私たちはこれまで、聖書の神は、人間に関わりを持つ神であることを学びました。人間関係があるように、神との関係もあるのです、そして、人が神と関わりを持つためには信仰が必要です。アブラハムの生涯を通じて、信仰とは何であるかを知ることができています。そして、今日学んでいるところでは、さらに一歩進んで、契約が結ばれています。神との関係は契約関係です。そして、それは永遠の契約です。私たちの周りの関係の中で、それに似たものがあります。結婚関係です。夫と妻が関係を持つのですが、それは一生涯ともに生きていくという約束ごとに基づく関係であり、結婚式という誓約が行われます。友達関係のように、途中で気に入らなくなったらやめる事はできません。それは、真剣な結びつきであり、その結びつきの中に深い愛が生まれるのです。私たちがキリストを信じた時に、この契約関係に入っていきます。多くの人の考える信仰は、あるときには、仏壇に手を合わせ、あるときはキリスト教会で式を挙げて、あるときは神社のお賽銭にお金を放り込むように、いいかげんなものです。調子の悪い時には神に祈るという、「神頼み」が信仰だと思っています。しかし、キリスト者はそうではありません。聖書では、キリストが花婿であり、教会が花嫁にたとえられていますが、あるときはキリストに従って、途中でやめて仏教徒に変えてもいいような類いのものではありません。キリストに自分自身を全て捧げる時に、初めて私たちは神の愛が何であるかを知ることが出来ます。

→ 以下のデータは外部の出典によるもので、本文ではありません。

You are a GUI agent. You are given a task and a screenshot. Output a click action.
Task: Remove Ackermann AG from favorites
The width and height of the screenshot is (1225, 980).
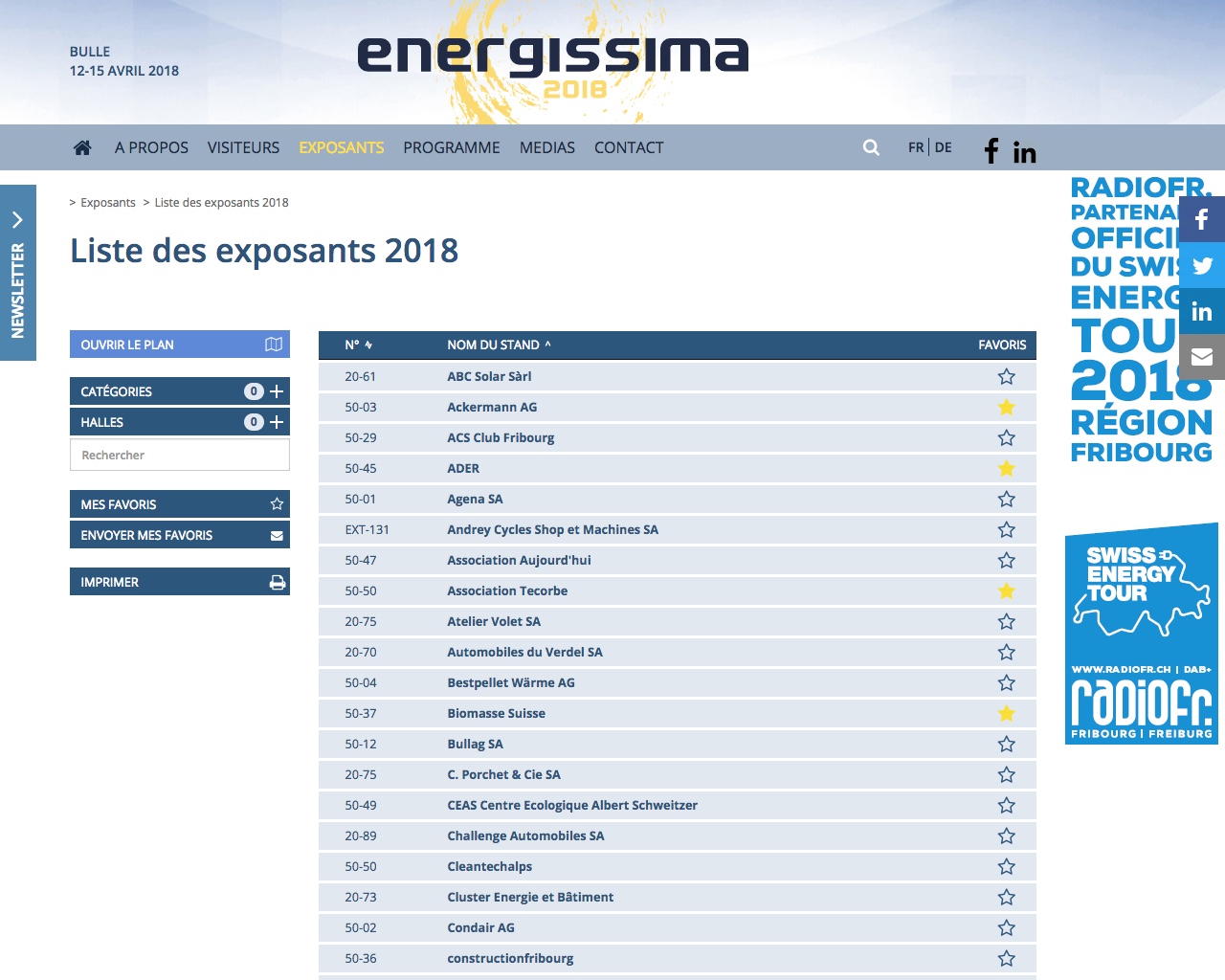click(1006, 408)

そして、今読んだところは、契約のしるしについてでした。これは、内側で起こっている事実を外側に現すことです。アブラハムは、肉の行いを捨てて、御霊に従う生き方をします。そこで、包皮の肉を切り取ることによって、自分が実際に、肉の行いによる生活を切り捨てていることを公に示したのです。このように、契約関係は、単に内側で起こっている事実を持っているだけでなく、外側にその事実を現素のです。キリストを信じる者もそうです。パウロは言いました。「だれでも、キリストのうちにあるなら、新しく造られた者です。古い者は過ぎ去って、見よ、すべてが新しくなりました。(二コリント5:17)」このことを公に現すために、バプテスマがあります。水は墓であり、古い自分がキリストとともに葬られることをあらわします。そして、水から出てくる事により、キリストとともによみがえって、新しい生き方をする事を現します。また、キリストを信じている者はみな一つになっています。同じパンを裂いて、同じぶどう酒を飲むことによって、互いにキリストを王として、主として生きていきます。ですから、礼拝があります。定期的に礼拝に通う事により、私たちの生活はキリストによって支配されている事を公に示すのです。このように、神がアブラハムと結ばれた関係は契約関係であり、それは割礼というしるしを伴ないました。
2B 契約の作成 15−22
また、神はアブラハムに仰せられた。「あなたの妻サライのことだが、その名をサライと呼んではならない。その名はサラとなるからだ。わたしは彼女を祝福しよう。確かに、彼女によって、あなたに一人の男の子を与えよう。私は彼女を祝福する。彼女は国々の母となり、国々の民の王たちが、彼女から出てくる。」
神は、アブラハム自身の子から子孫が出てくることを約束されていましたが、ここではサラの子から生まれることを約束されています。彼女は不妊の女でした。そして、今や、90歳です。確か13年前には子供は生まれないだろうということで、ハガルをアブラハムに与えていたのです。しかし、神は人には不可能な事を約束されました。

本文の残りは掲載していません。